Classical propositional logic is basically a boolean algebra, which may be viewed as a poset, which may be viewed as a category. We at the very least need to fix the primitive predicates; then the objects of the category are the well-formed formulae, and we have a morphism $P \to Q$ if and only if $\{ P \} \vdash Q$, where $P$ and $Q$ are well-formed formulae. Under this scheme, the product is logical conjunction, the coproduct is logical disjunction, and the exponential is material implication. (Write out the universal properties in logical form and you'll see they correspond to the natural deduction rules for the respective logical operators.)
We may also talk about the category of boolean algebras, where the morphisms are boolean algebra homomorphisms, but I think that's not what you're looking for.

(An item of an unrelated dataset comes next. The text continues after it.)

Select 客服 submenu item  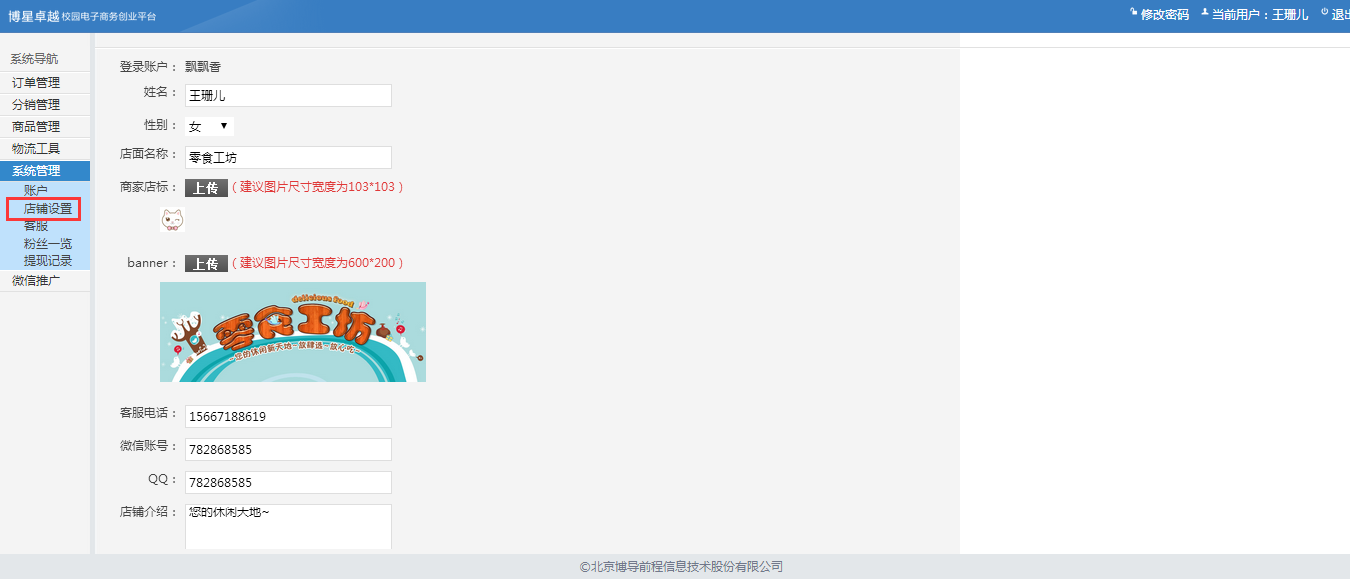(36, 226)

As for first-order logic — a similar thing can be done, but now we have to introduce several (indeed, infinitely many) categories. Firstly, recall that a formula in first-order logic can have free variables. Formulae that have the same free variables live in the same categories; as before we have a morphism $\phi(x, y, \ldots, z) \to \psi(x, y, \ldots, z)$ iff $\{ \phi(x, y, \ldots, z) \} \vdash \psi(x, y, \ldots, z)$, and we have categorical products, coproducts, and exponentials corresponding to $\land$, $\lor$, and $\implies$ as before.
What do $\forall$ and $\exists$ correspond to? Well, remember that the formulae inside a given category have the at most a particular set of free variables, so these operations necessarily take objects from one category to another, i.e. they must be functors of some kind, and indeed they are. Let $\mathrm{Form}(x, y, \ldots, z)$ denote the category of formulae with free variables contained in $\{ x, y, \ldots, z \}$. Trivially, we have inclusion functors $* : \mathrm{Form}(x, y, \ldots, z) \to \mathrm{Form}(x, y, \ldots, z, t)$. Conversely, $\forall t$ is a functor $\mathrm{Form}(x, y, \ldots, z, t) \to \mathrm{Form}(x, y, \ldots, z)$. It turns out $\forall t$ is a right adjoint for $*$ — writing out the definition of adjunction gives the natural deduction rules for $\forall$ introduction and elimination. Similarly, $\exists t$ is a functor of the same type, and is a left adjoint of $*$.
This categorical viewpoint of logic is discussed at various points in Awodey's Category Theory, but is not the main aim of the book.